Built on Toyota’s new modular TNGA platform, the further development of fuel cell electric vehicle technology on the new Mirai offers improved dynamics and efficiency.
In the famous words of Leslie Philips…”Well, helloooo.”
Meet the all-new, second-generation 2020 Toyota Mirai. This is a blank sheet redesign of Toyota's hydrogen fuel cell electric vehicle – and it looks stunning. Which is a very, very good thing…
The first iteration Mirai looks like a boozed Friday night liaison between a Mk1 Prius and a Henry vacuum cleaner. But then, not many of you are likely to have seen one as only 247 have been registered in the UK since its introduction in 2014. Mind you, the lack of FCEV refuelling infrastructure will account for much of that small number.
The really good news is that the new Mirai is a total departure from the previous model. Rather than a compact front-wheel drive offering, the new one steps up to a significantly larger rear-wheel drive platform – possibly some derivative of the Lexus LS/LC's underpinnings. The Mirai's new 4.97m length and 2.92m wheelbase certainly suggests as much.
The new look is probably one of the best Toyota-penned designs of recent memory with a wide, low stance and a profile that matches an elongated front end with the sultry arc of the coupe-like roofline. The horizontal grille is Lexus-large and works well with the Mirai's deeply set headlamps and DRLs.
Inside is a massive 12.3-inch widescreen display and digital instrument cluster coupled with a high level of luxury quality and appointment. It impinges on Lexus territory, whereas the old model was just Mk1 Prius weird. We can also expect a full suite of Toyota infotainment, safety and driver aid tech.
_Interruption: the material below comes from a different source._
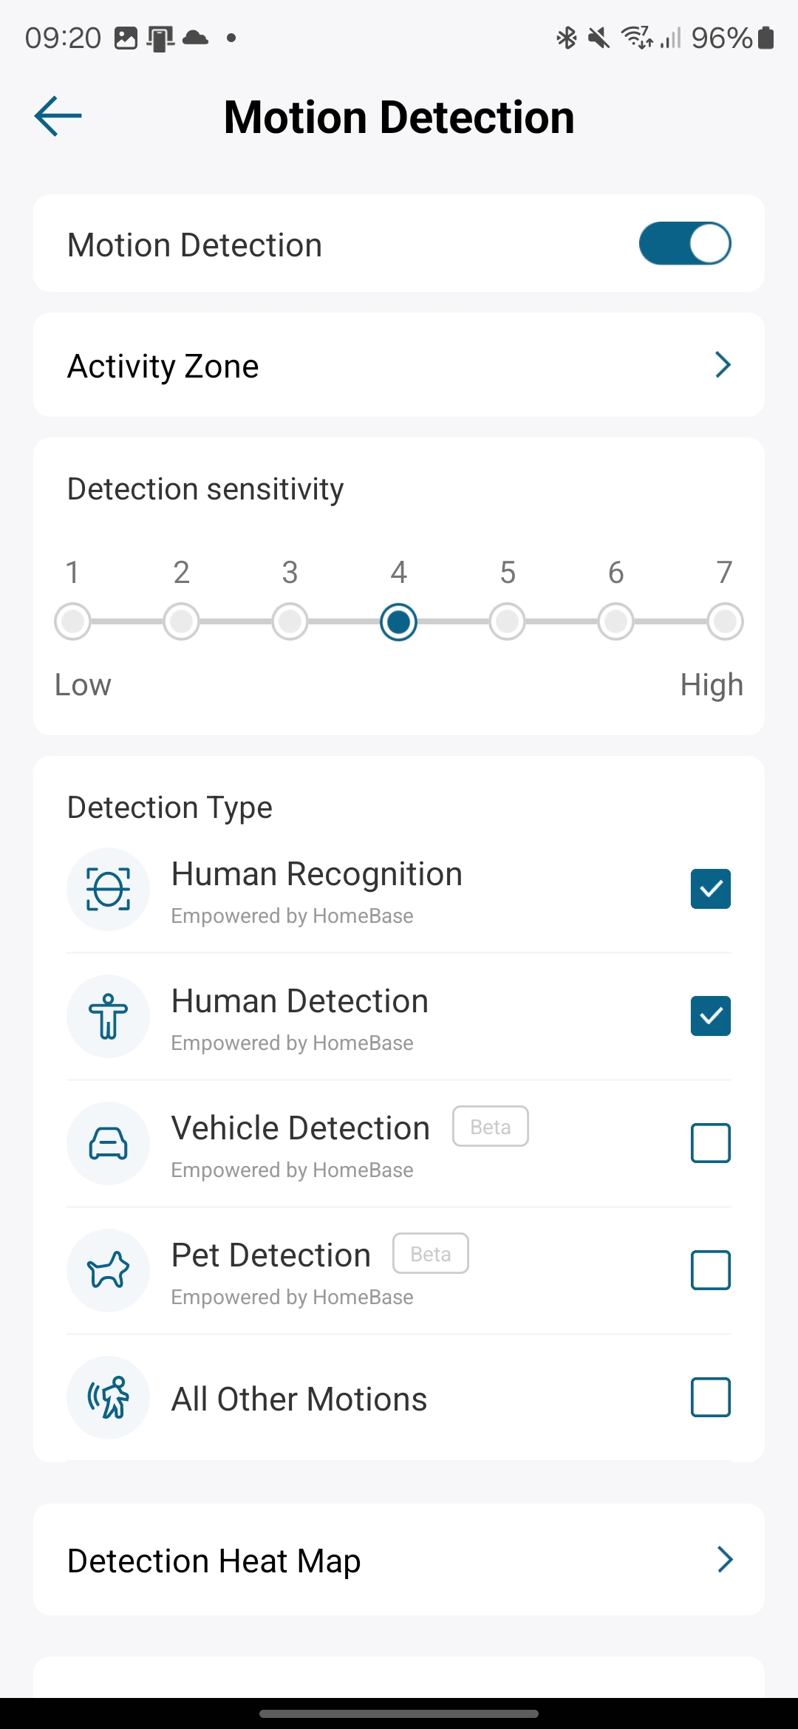
Task: Open the Detection Heat Map row
Action: pos(369,1560)
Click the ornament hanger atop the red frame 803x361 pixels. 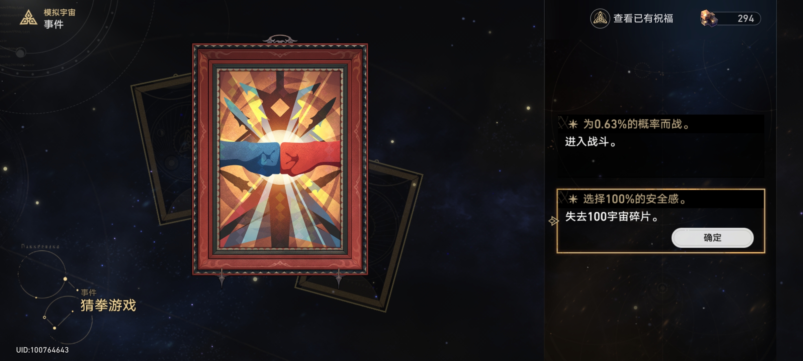click(280, 39)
Of course, the Mirai is still a fuel cell electric vehicle. Details about the powertrain, performance and efficiency are slim for now, but we do know that the 2020 model will feature a new generation of Toyota's fuel cell that is more efficient than the current technology. The larger Mirai has more room for hydrogen storage capacity which Toyota hopes will increase the FCEV's cruising range by about 30 per cent, which works out to about 400 miles between fill ups versus the previous 312. Expect the larger, more premium Mirai to also be more powerful and quieter than the outgoing one, too.
"We have pursued making a car that has emotional and attractive design appeal, as well as dynamic and responsive driving performance that can bring a smile to the faces of drivers," said Yoshikazu Tanaka, the Mirai's chief engineer. "I want customers to say, 'I chose the Mirai not because it's an FCEV, but because I really wanted this car, and it just happened to be an FCEV’."
So far, the 2020 Toyota Mirai is looking pretty handsome, but looks are only part of the equation. We expect to learn more details of the new Mirai when it makes a more formal debut at the Tokyo Motor Show next week.
Scheduled for launch in 2020, initially in Japan, North America and Europe, the new Mirai will be much more than an eco-car, showing how its FCEV technology is no barrier to creating a vehicle that is both ultra-stylish and rewarding to drive, before going on UK sale in late 2020.